New Delhi: As many as two writers’ and journalists’ bodies have released statements in the past 24 hours, noting the particular treatment of the media by the Indian government amidst a global pandemic. In their releases, both recognised that the FIR registered by Uttar Pradesh police against The Wire was a grave intrusion into press freedom.

The Editors Guild of India has released a statement condemning the recent government statement before the Supreme Court which effectively places the blame of migrant workers’ decision to walk home at the beginning of the national lockdown, on the media.

In a recent PIL, the Centre had sought a direction from the Supreme Court that “no electronic/print media /web portal or social media shall print/publish or telecast anything without first ascertaining the true factual position from the separate mechanism provided by the central government.”

Also read: Coronavirus v. Free Speech: Modi Government Opens New Battlefront in Supreme Court

The government told the apex court that media had caused the panic among the workers which led to their mass movement out of big cities. Notably, the lockdown was announced on March 23 by Prime Minister Narendra Modi, who said it would begin in four hours.

A report on The Caravan says that in a meeting between Modi and several owners and editors of newspapers, the former had allegedly urged the latter to publish positive stories as his government tackled the pandemic.

- [Source information]
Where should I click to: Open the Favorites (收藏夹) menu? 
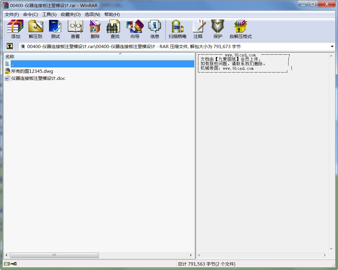[x=71, y=15]
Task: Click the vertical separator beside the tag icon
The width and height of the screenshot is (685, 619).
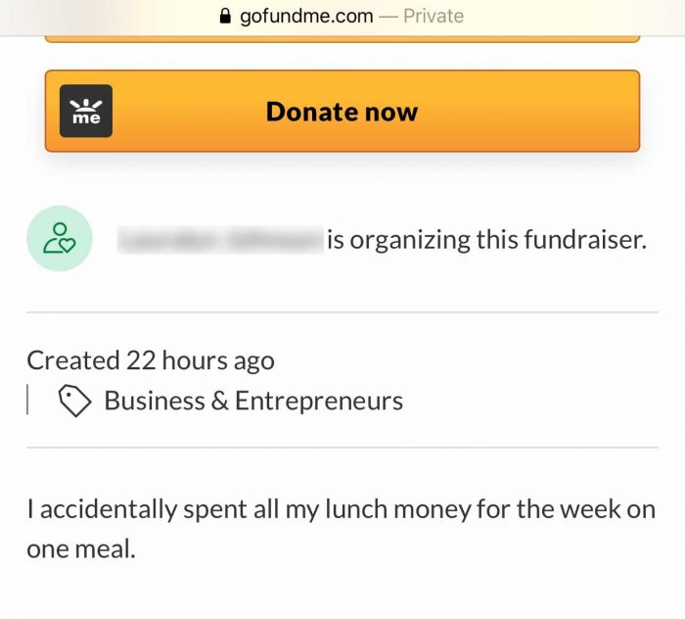Action: (x=27, y=400)
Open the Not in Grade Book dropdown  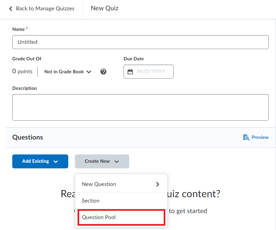click(x=68, y=72)

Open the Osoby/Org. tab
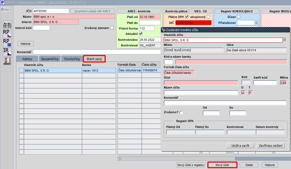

- [Task set]
1) In the article on press freedom in India during the pandemic, on what date was the national lockdown announced?
2) Continue the article on press freedom in India during the pandemic, starting after its final sentence.
The records that come after the article are separate material and have no connection to it.

- [Activity answers]
1) March 23.

2)
“This [the government’s insistence that media was to blame] led the apex court to observe that while it didn’t want to inhibit the debate on the pandemic in any way, the media should refer to and publish the official version of the developments pertaining to the coronavirus pandemic,” notes the Guild’s statement, which also recognises that the advice is “gratuitous and unnecessary.”

In their piece on The Wire, Devika Tulsiani and Soutik Banerjee say that “at present, there are no credible studies or reports that argue, let alone establish, the migration of workers was motivated by anything other than the announcement of the lockdown measures.”

The Editors Guild statement notes that the current work of media is being done under trying circumstances, in the midst of circumstances which are unprecedented. It says, “No democracy anywhere in the world is fighting the pandemic by gagging its media.”

In the same statement, the Guild also highlighted that the FIR registered by Uttar Pradesh police against The Wire (over an article that carried facts which were part of public record) was an “overreaction and an act of intimidation.”

The essential necessity of a free press in tackling a pandemic is also the subject of a statement released on April 2 by PEN Delhi.

“It is in this context that PEN Delhi notes with concern the attitude of the Indian government, state governments and police authorities towards the media in India, during the ongoing battle against COVID-19 and the nationwide lockdown it has led to,” says the statement.


The detailed statement lists out several instances – including the FIR against The Wire – where journalists have been stopped from doing their work or intimidated similarly.

“In UP, Vijay Vineet, news editor of Jansandesh Time was served a notice by the police for a story on the Musahar community, a Dalit community, having to eat grass as a consequence of their plight having worsened during the lockdown (many of the community’s members are daily wage earners),” the statement notes.

In her report on the aftermath of the publication of the initial report, Ismat Ara had noted on The Wire that the posts on social media had resulted in the district administration providing the Musahar children with meals.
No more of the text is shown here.